La professeure Gail Cormier. Gracieuseté

Cette rencontre, facilitée par la technologie en temps de pandémie, aurait pu et même dû se produire ailleurs, comme dans le cadre du congrès annuel de la Société canadienne pour l’étude de l’éducation par exemple. Car elles se trouvent dans deux provinces très éloignées l’une de l’autre, mais qui se ressemblent à bien des égards.

« En milieu minoritaire, je pense qu’il y a beaucoup plus de choses en commun, de similarités que de différences », estime Gail Cormier.

Cette opinion est pleinement partagée par sa co-chercheuse.

« Nous avons trouvé, en discutant ensemble, qu’il y a de nombreuses similarités entre la Nouvelle-Écosse et le Manitoba. Nous avons une université francophone, nous avons un conseil scolaire, tandis que par exemple au Nouveau-Brunswick et en Ontario, il y en a plusieurs », rappelle Andrea Burke-Saulnier.

L’Université Sainte-Anne en Nouvelle-Écosse. Gracieuseté Université Sainte-Anne

Ironiquement, cette recherche sur l’impact de la pandémie sur l’enseignement du français en milieu minoritaire doit elle-même se plier aux exigences imposées par la pandémie.

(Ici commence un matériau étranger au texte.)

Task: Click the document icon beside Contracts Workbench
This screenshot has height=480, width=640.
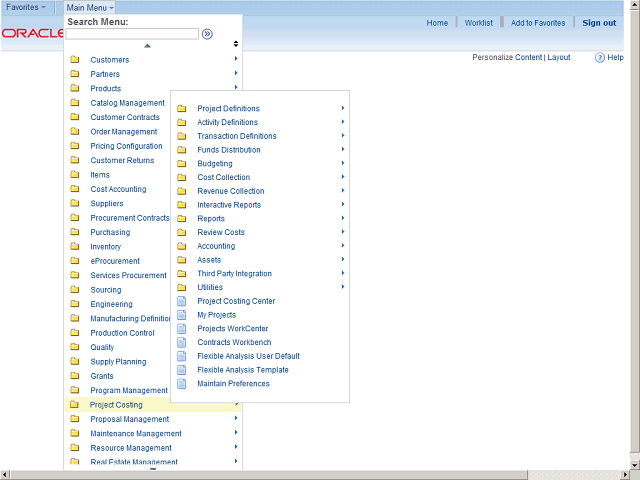Action: [181, 343]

« Une des choses qui sont vraiment uniques au sujet de cette recherche, c’est que Andrea et moi avons été habituées à faire des recherches qualitatives par le passé, mais là, on est obligées d’utiliser des méthodes de recherches en ligne. Alors pour moi, ça c’est nouveau. Pour le moment, on vise à faire vraiment toute la collecte de données en ligne. J’imagine qu’on va avoir des découvertes intéressantes et là le partage entre Andrea et moi qui va se faire aussi entièrement en ligne », explique Mme Cormier.

Pour ce qui est de la méthodologie, les chercheuses auront un échantillonnage limité.

« On va faire une vingtaine d’entrevues par site. Alors 20 au Manitoba, et 20 en Nouvelle-Écosse. On va observer (à partir) de la perspective des enseignants : qu’est-ce qu’ils ont observé? Qu’est-ce qu’ils ont vécu? Qu’est-ce qu’ils ont fait pour faire face à cette réalité? Quelles approches pédagogiques ont-ils entrepris pour faire face à ces défis? Et, quelles sont leurs réussites », résume Mme Burke-Saulnier.

La professeur Gail Cormier souligne que ce projet de recherche a reçu l’aide financière de l’Association des collèges et universités de la francophonie canadienne (​ACUFC).

Les chercheuses s’attendent à entreprendre la collecte de données vers la fin du mois de septembre ou au début du mois d’octobre. Des résultats préliminaires devraient être disponibles au mois de janvier 2022. Enfin, les témoignages d’enseignants qui seront recueillis pourraient mener à d’autres projets de recherche.